### Excerpt

_ _ _ _

One problem we will have is that we will need to move the shed onto our
property before we will have the foundation ready. It will be transported
by a tilting flatbed truck and placed on cinder blocks about 5 feet to the
side of the final spot.
Even though the sq footage of this shed isn't huge (8'x12'), it's solidly
built, is already insulated and drywalled and I betting weighs a lot -
especially a lot more than we could muscle around. We have no idea how to
move a solid beast like this five feet to the gravel foundation without
tearing up the lawn or messing up the foundation. Is there something that
we could rent that would help in this? Or does it make sense to scout
around for round poles (old telephone poles?) to roll it into place? Any
sage advice on this?
Thanks,
Chris
-snip-
>One problem we will have is that we will need to move the shed onto our
>property before we will have the foundation ready. It will be transported
>by a tilting flatbed truck and placed on cinder blocks about 5 feet to the
>side of the final spot.
That's too bad-- I'd be trying to figure out how to get it so the
truck can drop it right in place-- delay the truck or hire the prep
work out.
>
>Even though the sq footage of this shed isn't huge (8'x12'), it's solidly
>built, is already insulated and drywalled and I betting weighs a lot -
>especially a lot more than we could muscle around. We have no idea how to
>move a solid beast like this five feet to the gravel foundation without
>tearing up the lawn or messing up the foundation.
I wouldn't worry about the lawn- that heals in a few weeks. I move
a 10' square shed around [no sheetrock- but I've quit emptying it for
the last two moves] on a track of greased landscape timbers. I work
alone and use a 6' pry bar to scoot it along the timbers. I put
a 2x4 'skirt' around the bottom so the prybar doesn't mar the siding.
I've moved it 20 feet south, then 10 feet west, and then 10 feet
northeast over the years. It's none the worse for wear.
>Is there something that
>we could rent that would help in this? Or does it make sense to scout
>around for round poles (old telephone poles?) to roll it into place? Any
>sage advice on this?
I tried rollers & found that it always wanted to roll in the wrong
direction, the rollers would turn, etc. If I was working with a
crew of 4-5 people I might try several 24" long pieces of 2" iron
pipe. That *might* work without the mess of grease---- but for 5
feet I'd probably still go with 2 landscape timbers [those 3x5
cheapies are fine- just pick out a couple smooth ones] and a couple
pounds of axle grease. [crisco would probably work if you want to
stay 'green']
Jim
I'd guesstimate it weighs 4,000#-5,000#. I wouldn't put it on
cinderblocks since that will just make it difficult to get it down off
the blocks to move it. Put it down on a few PT 4x4s, just enough so you
can get a jack under it. Get a couple of the mechanical "Hi Lift" jacks
so you can lift it again. A half dozen 2" sch 40 PVC pipes will be
sufficient for rollers. The jacks will also be useful for the eventually
move to push / pull the shed into place.

_ _ _ _

### Excerpted records
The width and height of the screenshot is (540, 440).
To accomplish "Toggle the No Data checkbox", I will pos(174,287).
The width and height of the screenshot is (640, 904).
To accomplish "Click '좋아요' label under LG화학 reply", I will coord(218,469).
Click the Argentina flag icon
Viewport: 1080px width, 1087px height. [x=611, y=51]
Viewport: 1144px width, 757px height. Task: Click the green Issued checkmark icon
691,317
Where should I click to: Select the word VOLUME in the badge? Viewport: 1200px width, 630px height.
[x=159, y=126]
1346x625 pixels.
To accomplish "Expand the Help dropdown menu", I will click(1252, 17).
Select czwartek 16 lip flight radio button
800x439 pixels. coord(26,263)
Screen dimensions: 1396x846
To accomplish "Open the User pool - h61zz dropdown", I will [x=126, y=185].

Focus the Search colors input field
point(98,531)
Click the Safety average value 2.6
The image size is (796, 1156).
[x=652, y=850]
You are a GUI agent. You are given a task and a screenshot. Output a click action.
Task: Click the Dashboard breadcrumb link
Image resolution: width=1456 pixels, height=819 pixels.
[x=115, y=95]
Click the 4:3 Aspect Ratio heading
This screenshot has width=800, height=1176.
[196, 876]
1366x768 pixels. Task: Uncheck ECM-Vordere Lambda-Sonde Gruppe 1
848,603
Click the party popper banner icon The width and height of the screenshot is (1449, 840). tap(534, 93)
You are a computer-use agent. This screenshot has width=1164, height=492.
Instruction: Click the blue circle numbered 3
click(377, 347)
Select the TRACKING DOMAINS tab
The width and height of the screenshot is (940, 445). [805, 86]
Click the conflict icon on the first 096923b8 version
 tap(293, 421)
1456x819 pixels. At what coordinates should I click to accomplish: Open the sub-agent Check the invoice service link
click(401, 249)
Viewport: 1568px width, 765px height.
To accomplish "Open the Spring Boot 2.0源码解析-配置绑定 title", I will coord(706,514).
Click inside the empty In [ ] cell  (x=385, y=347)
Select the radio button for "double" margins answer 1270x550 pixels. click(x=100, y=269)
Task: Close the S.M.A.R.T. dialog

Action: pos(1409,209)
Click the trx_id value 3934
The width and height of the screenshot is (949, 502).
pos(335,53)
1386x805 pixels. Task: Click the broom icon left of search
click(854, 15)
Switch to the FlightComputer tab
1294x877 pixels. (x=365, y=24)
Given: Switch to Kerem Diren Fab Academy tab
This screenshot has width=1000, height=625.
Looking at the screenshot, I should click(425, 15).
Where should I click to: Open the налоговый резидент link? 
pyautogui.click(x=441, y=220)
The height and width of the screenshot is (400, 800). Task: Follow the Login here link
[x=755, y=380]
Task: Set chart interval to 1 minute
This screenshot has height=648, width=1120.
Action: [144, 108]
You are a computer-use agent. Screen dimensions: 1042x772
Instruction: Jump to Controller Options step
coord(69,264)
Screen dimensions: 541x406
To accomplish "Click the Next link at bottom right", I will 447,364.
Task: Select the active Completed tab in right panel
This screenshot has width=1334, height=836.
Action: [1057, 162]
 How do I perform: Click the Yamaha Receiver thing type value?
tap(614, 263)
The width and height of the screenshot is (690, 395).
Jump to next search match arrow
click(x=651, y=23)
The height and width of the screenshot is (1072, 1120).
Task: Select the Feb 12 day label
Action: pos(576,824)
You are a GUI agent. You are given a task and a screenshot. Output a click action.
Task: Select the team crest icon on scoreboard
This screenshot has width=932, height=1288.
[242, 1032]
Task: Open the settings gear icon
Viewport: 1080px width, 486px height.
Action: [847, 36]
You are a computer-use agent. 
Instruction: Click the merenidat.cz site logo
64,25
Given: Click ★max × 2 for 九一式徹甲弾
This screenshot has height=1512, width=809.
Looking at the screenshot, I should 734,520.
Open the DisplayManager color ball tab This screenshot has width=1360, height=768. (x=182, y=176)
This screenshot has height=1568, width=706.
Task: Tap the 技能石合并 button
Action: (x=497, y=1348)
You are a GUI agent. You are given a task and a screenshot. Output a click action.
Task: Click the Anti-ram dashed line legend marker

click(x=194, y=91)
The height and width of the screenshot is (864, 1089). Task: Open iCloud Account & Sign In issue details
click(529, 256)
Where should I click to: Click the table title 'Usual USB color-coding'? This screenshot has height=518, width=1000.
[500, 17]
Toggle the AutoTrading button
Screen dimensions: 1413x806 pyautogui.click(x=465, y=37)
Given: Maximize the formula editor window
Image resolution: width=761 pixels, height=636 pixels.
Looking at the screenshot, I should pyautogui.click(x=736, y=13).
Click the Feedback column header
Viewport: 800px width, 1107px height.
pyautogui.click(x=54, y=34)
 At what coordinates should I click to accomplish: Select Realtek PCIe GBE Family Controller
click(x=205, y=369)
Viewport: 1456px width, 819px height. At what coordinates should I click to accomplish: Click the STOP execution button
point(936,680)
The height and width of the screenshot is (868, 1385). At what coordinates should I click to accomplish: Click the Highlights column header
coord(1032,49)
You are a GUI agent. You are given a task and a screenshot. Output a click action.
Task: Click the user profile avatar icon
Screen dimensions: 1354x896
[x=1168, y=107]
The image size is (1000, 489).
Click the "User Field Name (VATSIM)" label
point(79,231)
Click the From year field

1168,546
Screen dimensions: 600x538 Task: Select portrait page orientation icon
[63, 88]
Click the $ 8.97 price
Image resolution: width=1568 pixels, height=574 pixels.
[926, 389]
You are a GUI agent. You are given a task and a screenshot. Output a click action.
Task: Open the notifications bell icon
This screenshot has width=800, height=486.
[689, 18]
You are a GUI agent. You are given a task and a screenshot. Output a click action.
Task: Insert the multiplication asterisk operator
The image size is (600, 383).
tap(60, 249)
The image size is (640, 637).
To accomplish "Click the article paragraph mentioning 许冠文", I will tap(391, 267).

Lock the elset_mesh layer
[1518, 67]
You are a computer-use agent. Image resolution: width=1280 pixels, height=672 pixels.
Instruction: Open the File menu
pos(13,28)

_ _ _ _

### Exercise requirements
A. Answer these questions from the shed-moving thread:
(i) What are the shed's dimensions?
(ii) How long is the pry bar Jim uses?
(iii) What weight does the final reply estimate for the shed?
B. Which things does the shed-moving thread name as possible rollers for the shed? List every one.
The rows above come from a different source than the shed-moving thread.

### Answers to the exercise
A.
(i) 8'x12'
(ii) 6'
(iii) 4,000# to 5,000#

B.
- Round poles (old telephone poles)
- 24" long pieces of 2" iron pipe
- 2" sch 40 PVC pipes